### EXERCISE MATERIAL
▼▼▼

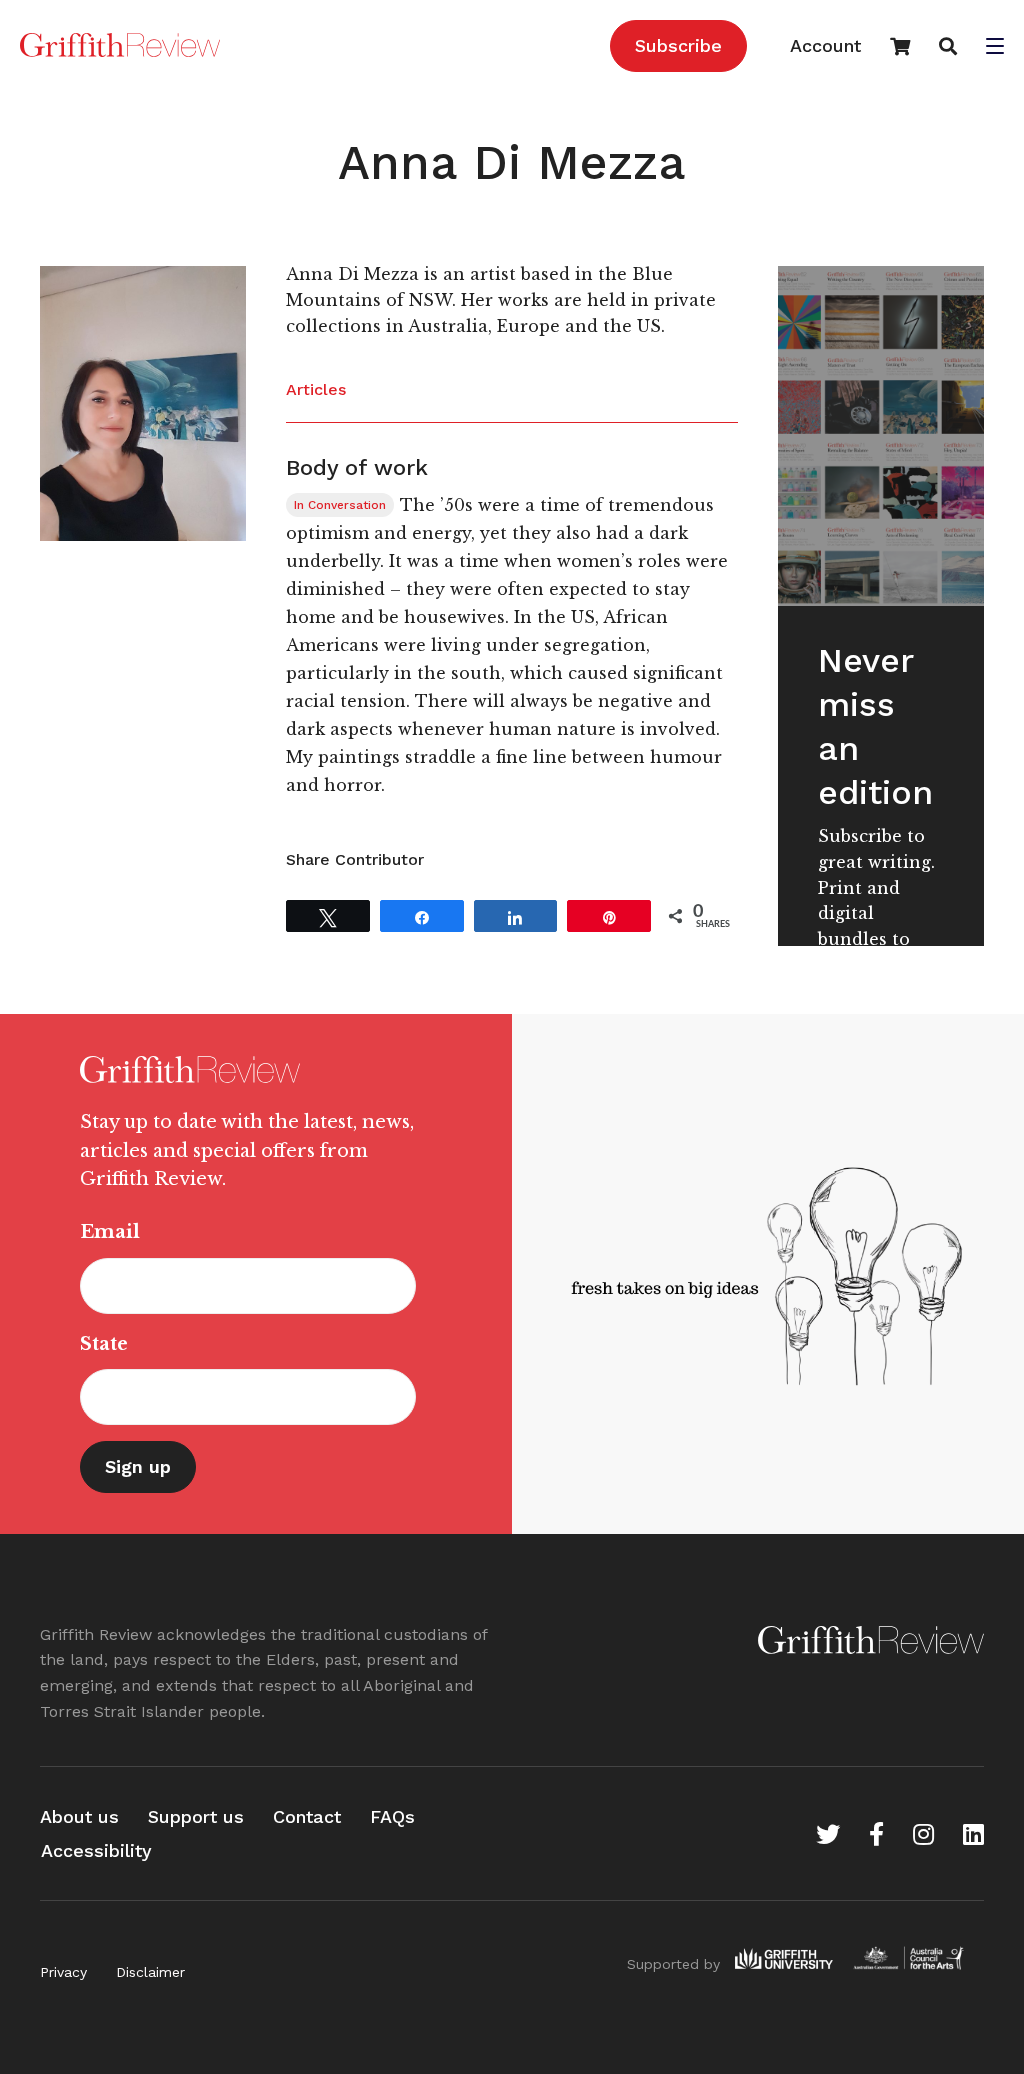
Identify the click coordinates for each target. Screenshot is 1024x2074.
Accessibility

▲▲▲
▼▼▼

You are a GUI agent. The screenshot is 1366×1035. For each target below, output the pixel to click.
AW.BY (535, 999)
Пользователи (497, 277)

▲▲▲

### WHAT THE EXERCISE ASKS
From the data above, report how many lines hold the word "each", answering with the number by itself.

### REPLY
2